Photoactivatable GFP-Rac1

PAGFP-Rac1 and pmCherry were cotransfected into MEFs already transfected with control, Coro1C, or caveolin antisense oligos. Transfected cells were spread on fibronectin and identified by mCherry expression. A 2.3-μm² spot at the non-protrusive membrane was photoactivated at 405 nm, and then GFP fluorescence at 488 nm was recorded at 2 images/s on an Ultraview spinning disk confocal microscope (PerkinElmer Life Sciences) using a ×63, numerical aperture 1.3 PlanApo objective. Images were analyzed using ImageJ and GraphPad Prism.

Migration Analysis

Cells were spread on CDM in medium with 10% serum for 4 h before capturing time-lapse images at 10-min intervals for 10 h on a Leica AS MDW microscope using a ×5, numerical aperture 0.15 Fluotar or ×40, numerical aperture 0.55 N PLAN objective and Roper charge-coupled device camera. The migration paths of all non-dividing, non-clustered cells were tracked using ImageJ software. The total absolute curvature of each track was calculated as described previously (6).

Results

Constitutive and Fibronectin-induced Mechanisms for Releasing Rac1 from the Membrane

It has been established that fibronectin triggers activation of Rac1 (20, 21) and that this involves cooperative engagement of two separate fibronectin receptors, α₅β₁-integrin and syndecan-4 (17). However, the effect of fibronectin on Rac1 trafficking is less well studied. We reported recently that the actin-binding protein Coro1C redistributes GDP-Rac1 from the non-protrusive sides and rear of the cell (lateral membrane) to the leading edge for reactivation (6), but it is still unclear whether this is a constitutive pathway and whether additional trafficking mechanisms operate in response to fibronectin fragments. To investigate basal and fibronectin-stimulated trafficking, cells were treated with cycloheximide to prevent matrix synthesis and spread in serum-free medium on a 50-kDa fragment of fibronectin (50K) that encompasses the binding site for α₅β₁-integrin but not syndecan-4 (14). In control MEFs, Rac1 was detected in detergent-soluble (1% Nonidet P-40) lysate that comprised cytosol and soluble membrane, including β₁-integrin and vesicle markers (Fig. 1, A and B). Coro1C was found predominantly in the detergent-resistant fraction that included flotillin microdomains. Knockdown of Coro1C shifted Rac1 from a detergent-soluble to a detergent-resistant membrane and could be rescued by re-expression of Coro1C but not Coro1A (Fig. 1B), demonstrating that expression of Coro1C is necessary for the maintenance of detergent-soluble Rac1 in cells spread on a minimal integrin-binding ligand.
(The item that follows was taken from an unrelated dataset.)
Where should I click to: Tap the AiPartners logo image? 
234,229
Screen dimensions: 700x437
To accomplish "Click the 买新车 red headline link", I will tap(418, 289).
FIGURE 1. — **Constitutive and inducible mechanisms for Rac1 mobilization.** Serum-starved fibroblasts spread on a minimal integrin-binding ligand (50K) were fractionated into detergent-soluble and -insoluble fractions and analyzed for protein segregation. A, separation of cells into a detergent (1% Nonidet P-40)-resistant membrane that includes flotillin-2 and Coro1C and detergent-soluble (*Sol*) lysate that includes Rac1, EEA1, β₁-integrin, and tubulin (*Tub*) (n = 8). B, knockdown (KD) of Coro1C blocks the constitutive release of Rac1 from the membrane, causing accumulation in the detergent-resistant pellet. *Right panel*, efficient knockdown of Coro1C and re-expression of GFP-Coro1C and GFP-Coro1A to comparable levels. *Ctrl*, control. *C–F*, stimulation of Coro1C knockdown fibroblasts with fibronectin fragment H/0 reveals an alternative inducible redistribution mechanism. C, distribution of Rac1 between detergent-soluble and -insoluble fractions in control and Coro1C knockdown cells using two alternative oligos. *Right panel*, efficient knockdown of Coro1C. *Stim*, stimulation. D, exogenous Coro1C, but not the homologue Coro1A, rescues Rac1 localization in Coro1C knockdown cells. *Left panel*, efficient knockdown of endogenous Coro1C and equivalent rescue with coronin isoforms. E, distribution of Rac1 between detergent-soluble and -insoluble fractions upon Coro1C knockdown in syndecan-4 (*Sdc4*)-null and rescue cells. *Left panel*, efficient Coro1C knockdown and comparable levels of soluble Rac1 in unstimulated cells. F, localization of a non-prenylated CAAX-mutant Rac1 is unaffected by Coro1C expression, demonstrating the role of membrane association. Both endogenous (wild-type) and exogenous (CAAX-mutant) Rac1 are detected in the same experiment. *Error bars* indicate mean ± S.E. Significance was tested by analysis of variance. *, p < 0.05 (n = 4).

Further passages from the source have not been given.